▶ _Exercice proposé 1_: Transcrivez fidèlement le passage de l'entretien ci-dessous qui va de « ADF : Quels » jusqu'à « coûte très cher. » inclus.

▶ _Texte fourni_:

>>>>

PERSONNEL D’ADF
Le lieutenant-général John Mugaravai Omenda a été nommé vice-chef des Forces de défense du Kenya en mai 2024. Auparavant, il était pendant trois ans commandant de l’Armée de l’air kényane. Il avait rejoint l’Armée de l’air kényane en 1991 et avait été promu sous-lieutenant en 1992. Il a été formé en tant que pilote de chasse et aussi dans les domaines des renseignements, de la sûreté et de la sécurité des vols. Il est diplômé du collège de l’état-major de la défense du Kenya et du collège royal des études de défense du Royaume-Uni. Il détient un diplôme en études stratégiques de l’université de Nairobi, une licence en études de paix et de conflit de l’université Nazarene et une maîtrise en sécurité internationale et stratégie du King’s College de Londres.
Ses affectations incluent les postes de commandant de la base aérienne Laikipia et de commandant adjoint de l’Armée de l’air. Il a aussi participé à la mission des Nations unies au Liberia en 2006 et 2007. Il a parlé à ADF à Tunis (Tunisie) pendant le symposium des chefs d’état-major africains d’armée de l’air 2024. L’entretien a été modifié pour des raisons de longueur et de clarté.
ADF : Comment avez-vous fait carrière dans
les forces armées ?
Général Omenda : Je le souhaitais depuis mon enfance. J’étais fasciné par les avions qui survolaient toute notre région pour se rendre dans leur zone de formation. Je suis allé à l’école dans notre ville locale appelée Kakamega dans l’Ouest du pays, puis je suis allé à Nairobi pour le lycée. De suite après le lycée, je n’ai pas pu résister à l’attrait militaire parce que j’étais prêt à rejoindre. Toute ma carrière s’est passée dans l’armée. L’armée se charge de vous fournir la formation nécessaire pour atteindre un état de préparation approprié.
ADF : Quels sont les besoins les plus urgents de l’Armée de l’air en ce moment ?
Général Omenda : Les ressources humaines. Et bien sûr l’argent est toujours un problème. La gestion d’une armée de l’air coûte cher ; la plupart des pays trouvent que c’est très difficile. Il doit exister un équilibre entre la sécurité et les autres besoins urgents tels que la santé, l’agriculture, l’éducation, etc. Les besoins de base du pays font concurrence au budget de soutien aux opérations militaires. Une armée de l’air opérationnelle coûte très cher.
ADF : Les drones sont une technologie émergente pour de nombreuses forces armées. Quel est le plan de votre armée de l’air pour employer les drones ?
Général Omenda : Oui, les drones sont à la mode. Mais souvenez-vous que vous obtenez des drones dans un but précis. Toute armée de l’air entreprend ses propres achats de matériel, en fonction des besoins particuliers dans la région. Pour nous, ils sont évidemment importants mais pas aussi importants qu’ils le sont dans d’autres régions. Nous en avons quelques-uns, nous en achetons quelques autres, mais cela est régi par les besoins que nous avons.
ADF : Les utilisez-vous pour la surveillance ?

<<<<

▶ _Entrées affichées_:
>>>>

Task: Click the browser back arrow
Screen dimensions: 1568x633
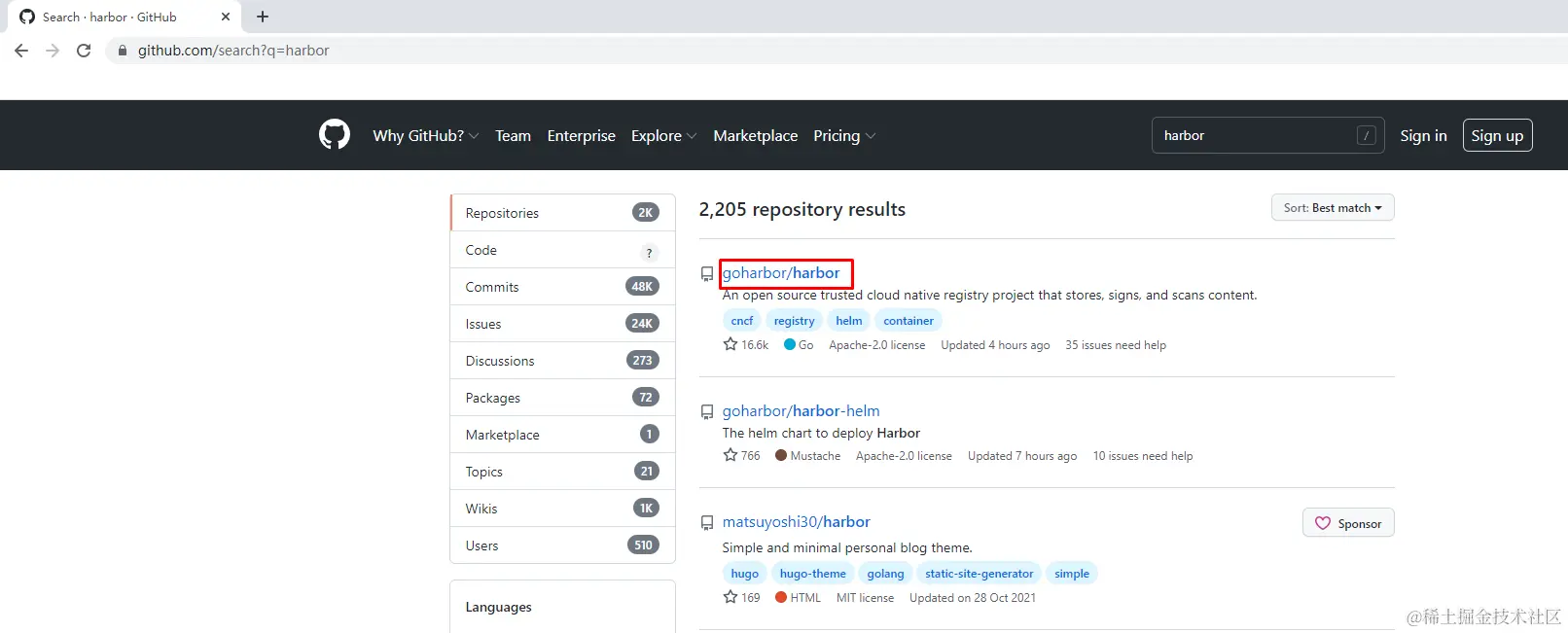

<<<<
>>>>

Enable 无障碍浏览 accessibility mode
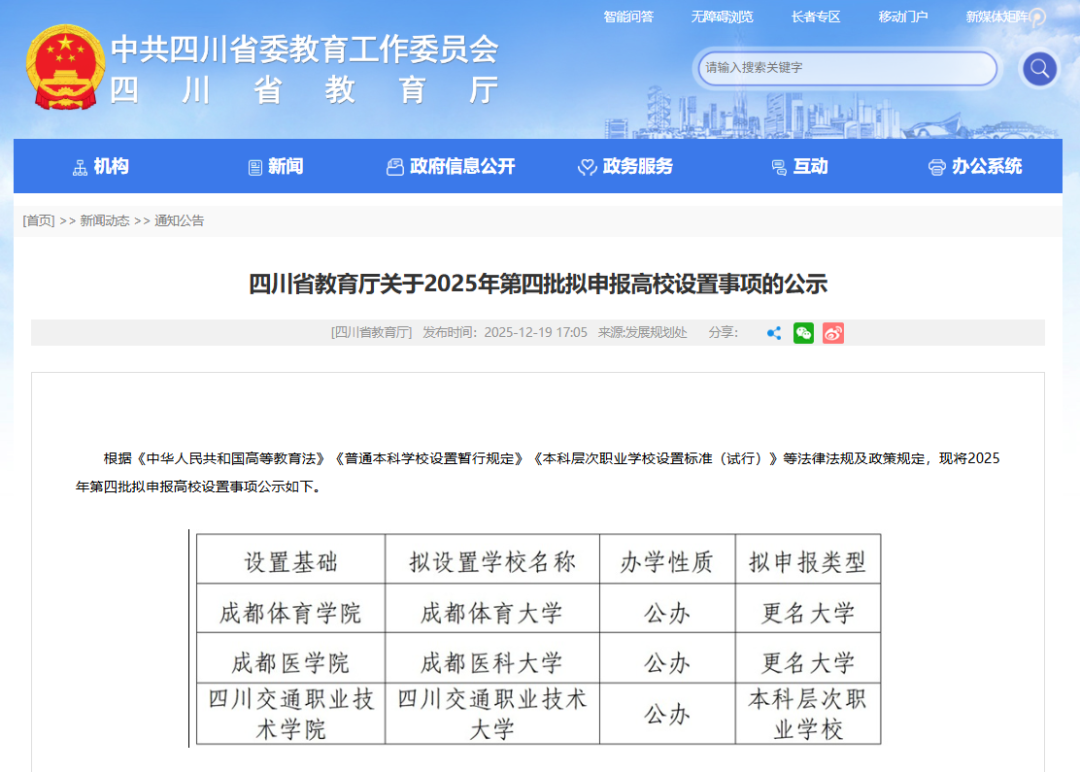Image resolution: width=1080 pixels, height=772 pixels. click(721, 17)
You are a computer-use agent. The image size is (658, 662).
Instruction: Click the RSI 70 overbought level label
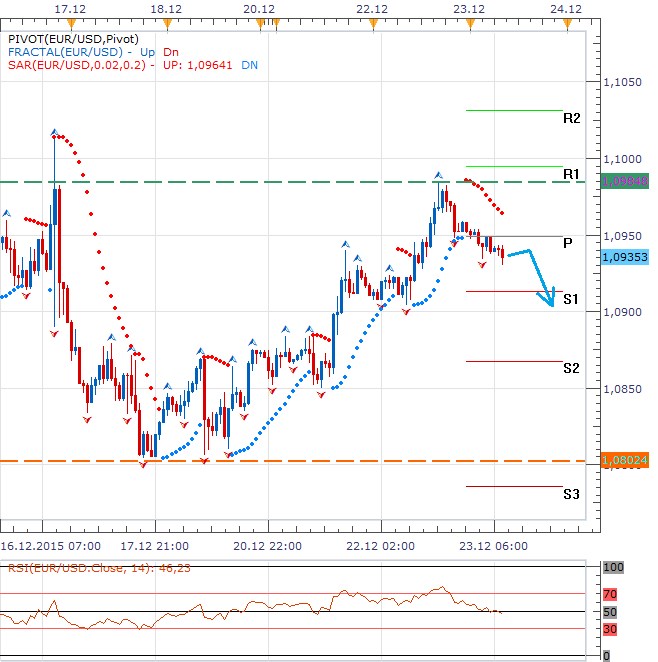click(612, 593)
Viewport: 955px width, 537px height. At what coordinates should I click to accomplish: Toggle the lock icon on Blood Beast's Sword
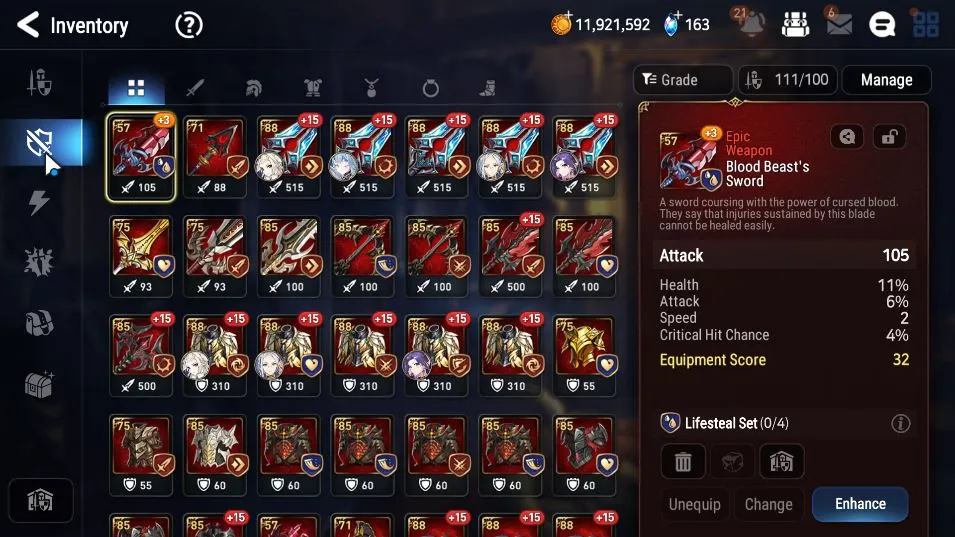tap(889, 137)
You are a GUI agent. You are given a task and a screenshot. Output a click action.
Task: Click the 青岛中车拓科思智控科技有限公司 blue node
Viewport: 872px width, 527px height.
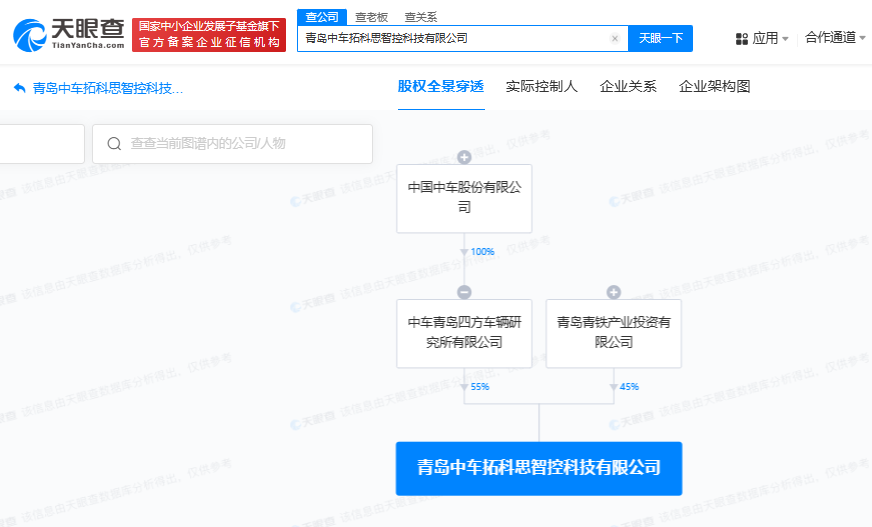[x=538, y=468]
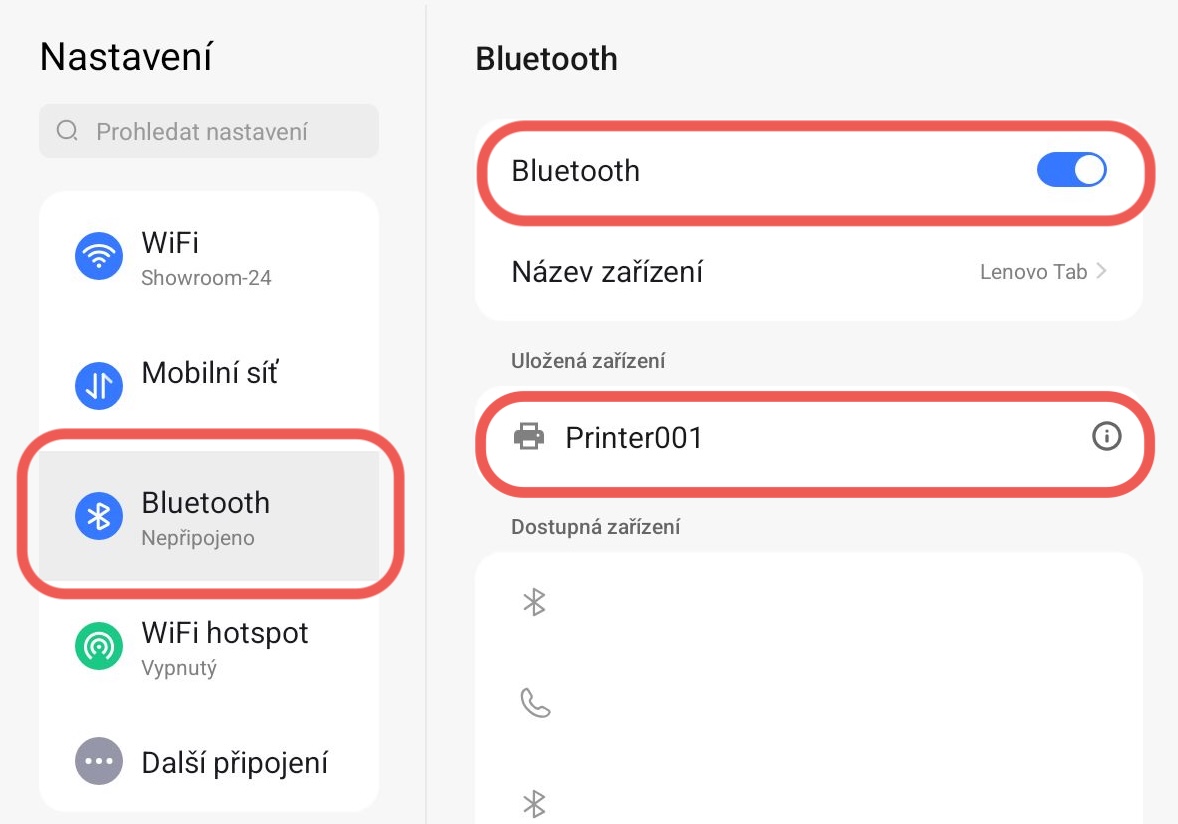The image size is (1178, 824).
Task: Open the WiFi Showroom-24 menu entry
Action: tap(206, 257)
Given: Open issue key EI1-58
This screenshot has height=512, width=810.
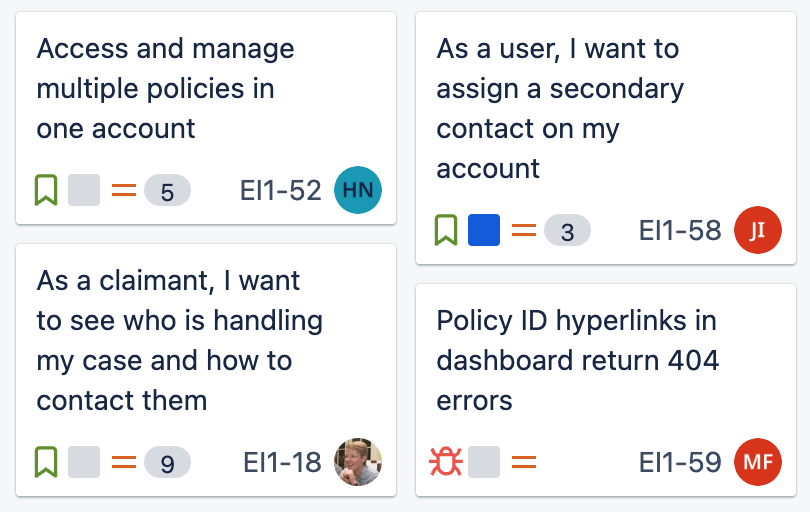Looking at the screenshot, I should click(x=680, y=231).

<<<<

▶ _Exercice proposé 2_: Extrayez à l'identique, parmi les entrées ci-dessus, les lignes allant de celle qui contient « You are a GUI » jusqu'à celle qui contient « Looking at the » incluse. N'y reprenez pas les images.

▶ _Corrigé de l'exercice 1_:
ADF : Quels sont les besoins les plus urgents de l’Armée de l’air en ce moment ?
Général Omenda : Les ressources humaines. Et bien sûr l’argent est toujours un problème. La gestion d’une armée de l’air coûte cher ; la plupart des pays trouvent que c’est très difficile. Il doit exister un équilibre entre la sécurité et les autres besoins urgents tels que la santé, l’agriculture, l’éducation, etc. Les besoins de base du pays font concurrence au budget de soutien aux opérations militaires. Une armée de l’air opérationnelle coûte très cher.

▶ _Corrigé de l'exercice 2_:
You are a GUI agent. You are given a task and a screenshot. Output a click action.
Task: Click the 青岛中车拓科思智控科技有限公司 blue node
Viewport: 872px width, 527px height.
[x=538, y=468]
The image size is (1178, 824).
Task: Open the WiFi Showroom-24 menu entry
Action: tap(206, 257)
Given: Open issue key EI1-58
This screenshot has height=512, width=810.
Looking at the screenshot, I should click(x=680, y=231).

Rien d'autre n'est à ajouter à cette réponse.